El compromiso del Estado revolucionario con la justicia social es lo que explica el intervencionismo del Estado revolucionario previsto en el artículo 27 de la Carta Magna sancionada en el Teatro de la República. Los cambios de la propiedad ordenados por la Ley Suprema no purgan el uso de riqueza por negocios capitalistas, y sí el abuso; y garantizan por otra parte la propiedad nacional, administrada por el Estado, para beneficio general; y la propiedad social de las masas, sin desconocer por supuesto el derecho eminente de la nación sobre la totalidad de la riqueza. Este es el camino justo que connota la Constitución que nos debiera regir desde febrero de 1917.

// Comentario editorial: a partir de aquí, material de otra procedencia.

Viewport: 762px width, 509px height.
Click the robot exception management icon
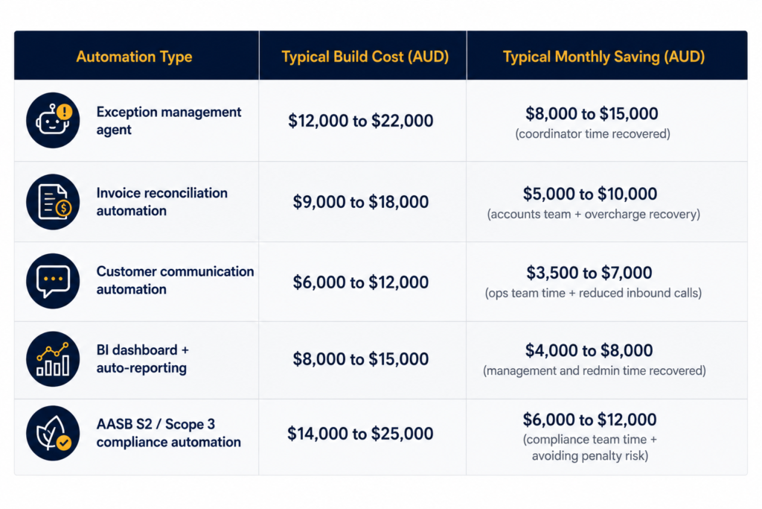coord(53,120)
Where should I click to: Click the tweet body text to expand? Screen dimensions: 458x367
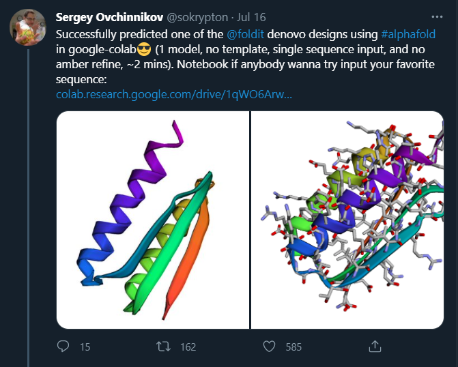point(245,57)
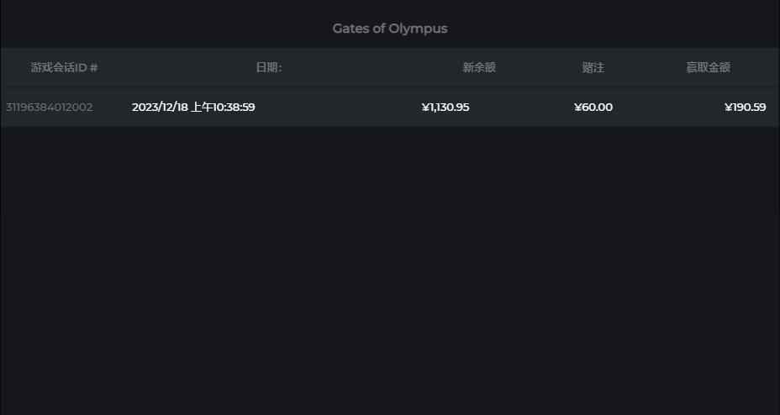Select the winnings header 赢取金额
This screenshot has width=780, height=415.
coord(708,68)
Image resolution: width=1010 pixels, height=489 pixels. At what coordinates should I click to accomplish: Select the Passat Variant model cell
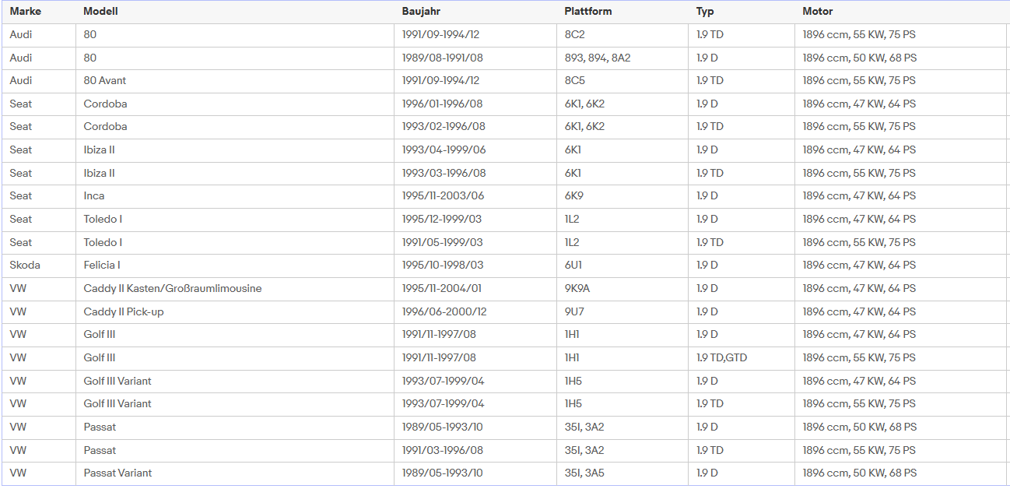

Sin embargo, los mexicanos seguimos preguntándonos por qué sucede lo que a diario sucede en nuestro país. México es tan injusto como ayer. Y no sólo esto: México es tan dependiente como lo fue en el pasado. ¿Acaso entre la Revolución de 1910 y 1997 nada ha sucedido conforme al mandato constitucional de 1917? Con más celeridad que en los decenios anteriores, disípanse, aunque no cabalmente, las sombras que han encubierto nuestra verdadera historia. El aparato político mexicano está provisto de titulares creados por virtud del nuevo presidencialismo autoritario que se consolidara a partir de 1946, sujeto, igual que el militarismo de la dictadura, a fuerzas englobantes que buscan transformar a la nación en una área dócil a instrucciones extranjeras, cuya operación induce la subordinación que impide el ascenso democrático y justo, ordenado por la Revolución. En su lugar florecen la corrupción, los asesinatos políticos, el peculado sin límite alguno y las derramas vergonzantes de dinero que miniaturizan los Fastos del Centenario. ¿O no es así?.